Doctors say it is even more contagious than the U.K variant that swept through Michigan in the spring.
The bad news is this variant spreads easily, the good news is vaccines appear effective against it.
But that means communities with low vaccination rates could be most at risk.
The delta variant is starting to pop up more often in Michigan, with doctors watching its movement closely.
“It’s estimated to be about 50 to 60% more contagious than the alpha variant which many people might remember as the b117 variant, which is what spread so rapidly through Michigan over the spring,” said Dr. Jennifer Morse, Medical Director for the CMDHD.
Doctors say if you’re fully vaccinated, you likely have strong protection against this variant.
But communities where a majority of the population is still only partially vaccinated, or not vaccinated at all, are most at risk.
“So when you get into these communities where there are low vaccination rates, again it doesn’t take much for one or two people that are sick to cause a really big surge, big outbreaks, big hospitalization rates, all of a sudden hospitals getting overloaded,” said Dr. Morse.

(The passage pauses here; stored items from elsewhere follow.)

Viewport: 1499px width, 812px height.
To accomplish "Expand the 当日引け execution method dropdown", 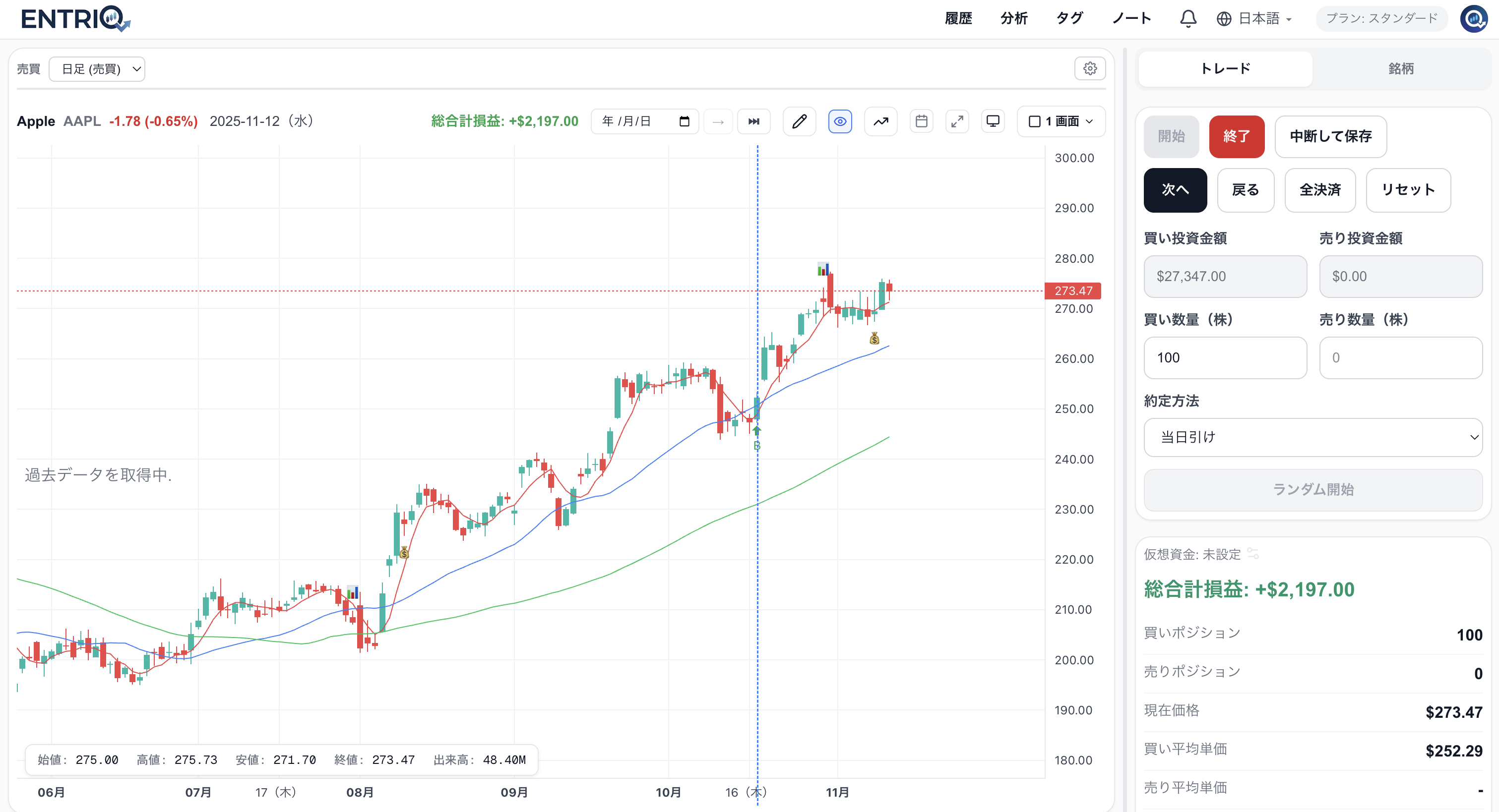I will tap(1313, 437).
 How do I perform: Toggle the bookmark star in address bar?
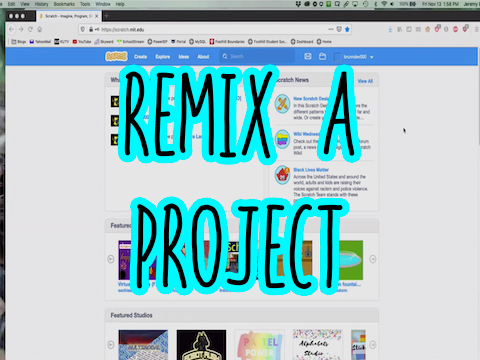347,29
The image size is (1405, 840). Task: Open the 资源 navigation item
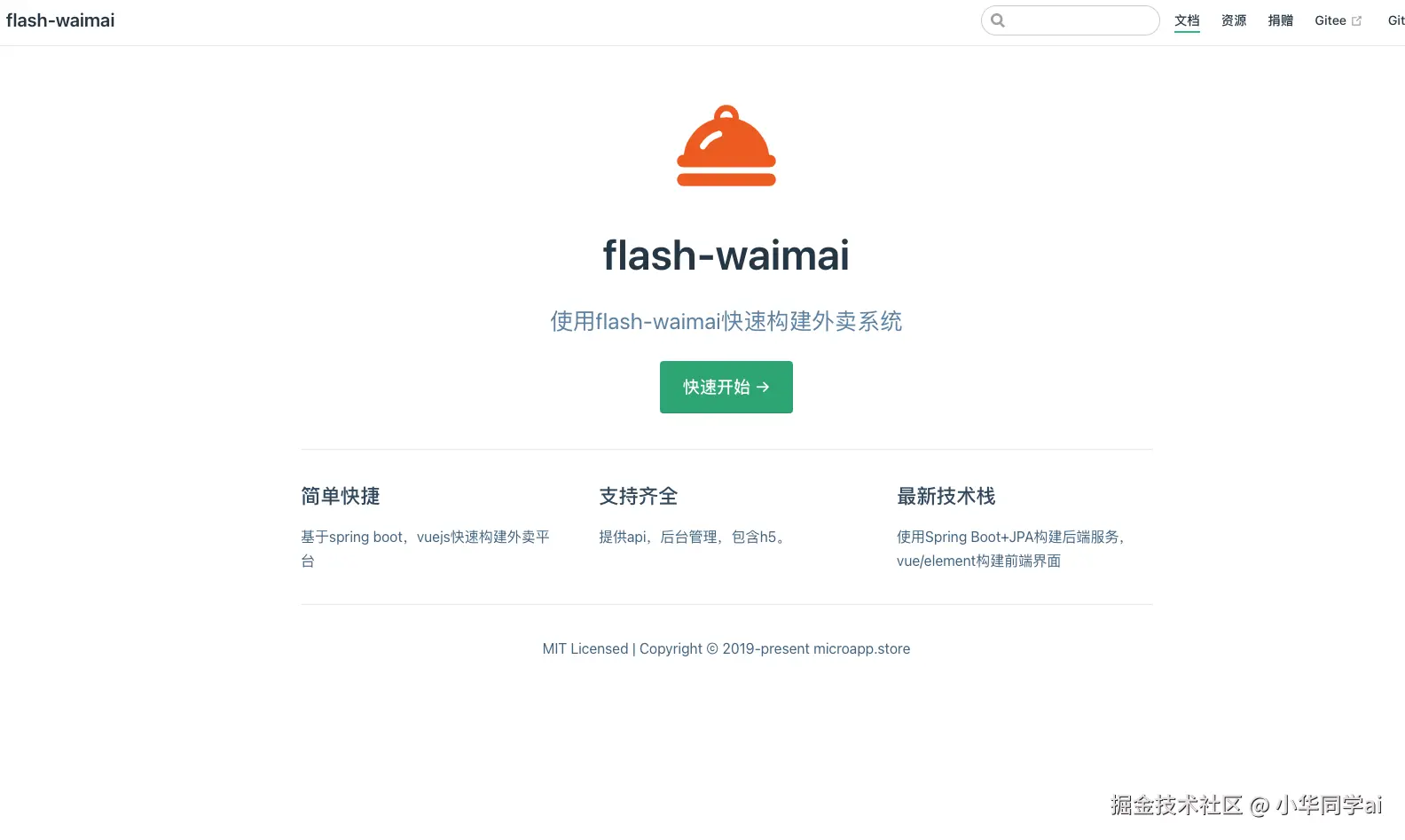click(1234, 20)
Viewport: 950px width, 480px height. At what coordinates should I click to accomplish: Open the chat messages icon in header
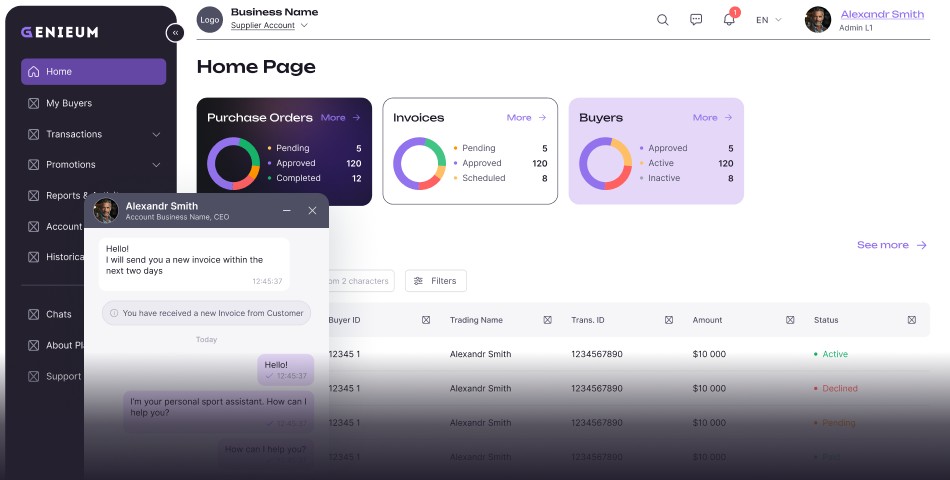[696, 20]
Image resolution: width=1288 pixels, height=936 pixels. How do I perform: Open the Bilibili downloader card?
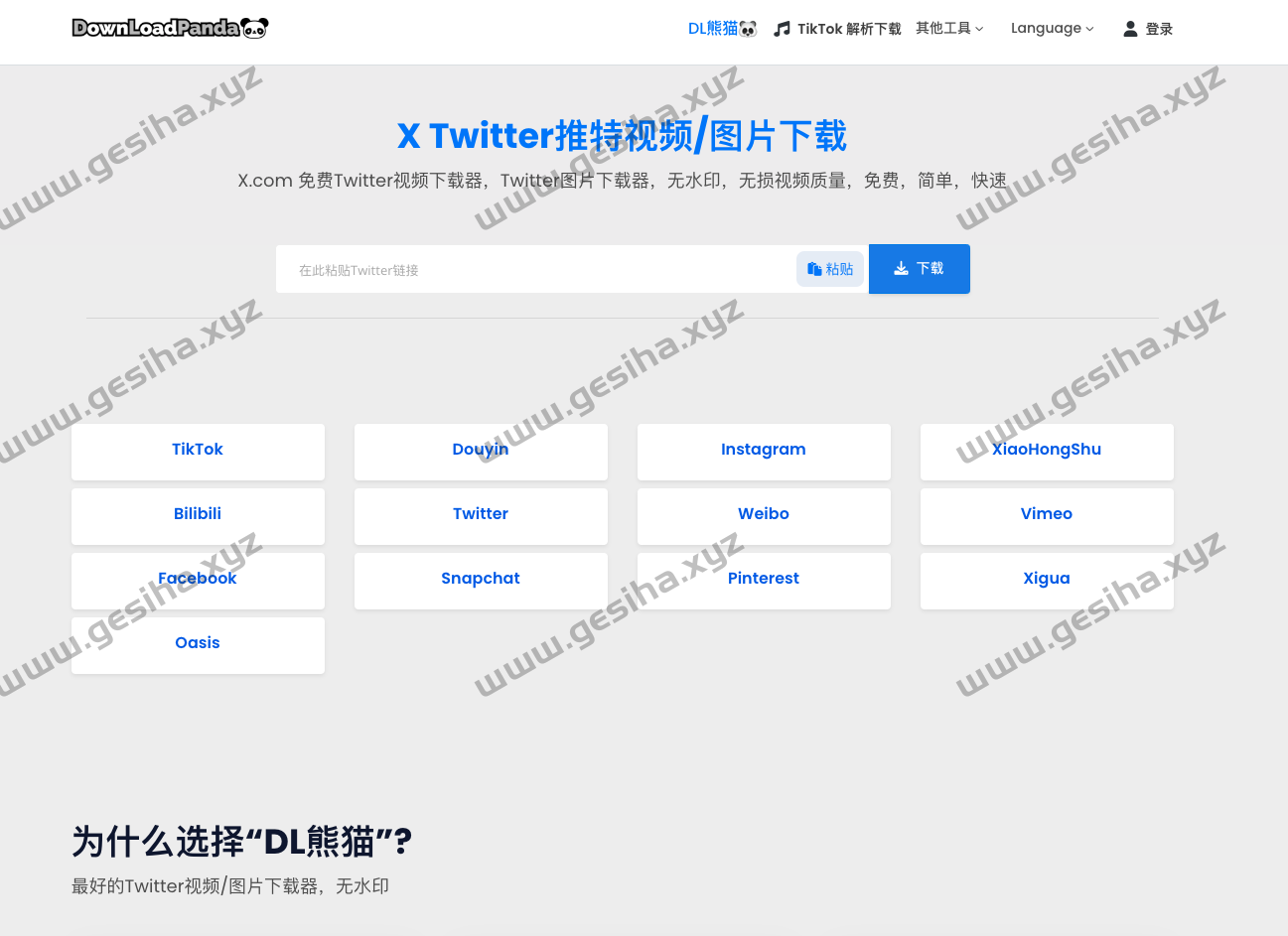[x=198, y=514]
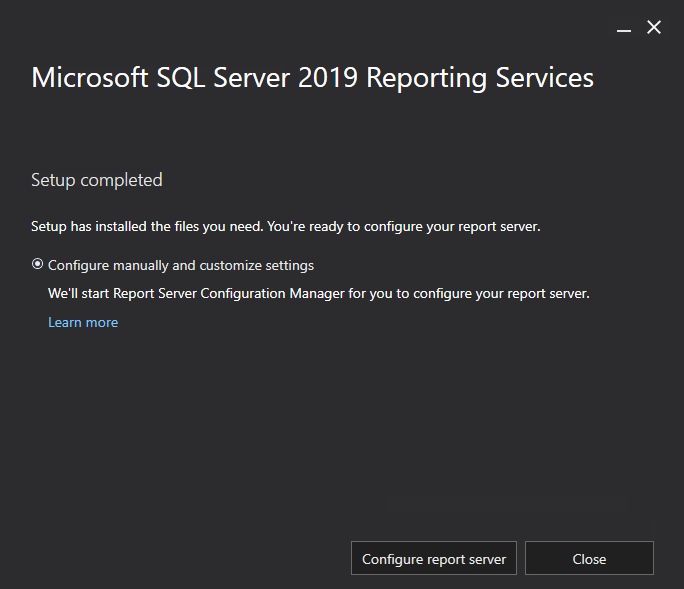Dismiss the installer using the Close button
Image resolution: width=684 pixels, height=589 pixels.
tap(589, 558)
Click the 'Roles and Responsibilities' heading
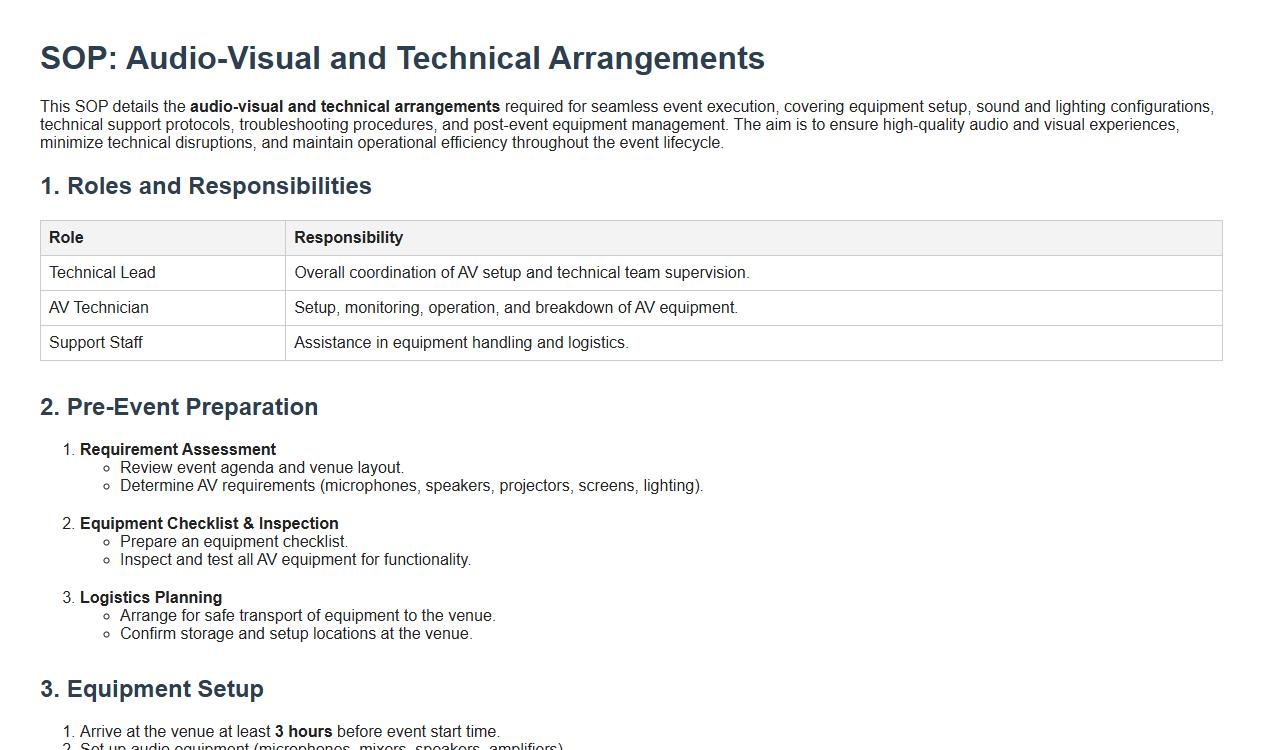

And that is the major concern more people infected with the variant, leading to new variants and undoing the progress made by the state.
“That person to person transmission, as that happens, it gives the virus not only opportunity to infect more people but it also gives it more opportunity to change into a variant of concern,” said Lisa Peacock, Health Officer with the Health Department of Northwest Michigan.
Doctors say one of the populations most at risk for being infected are children 12 and younger.
That’s because a vaccine has yet to be approved for that age group.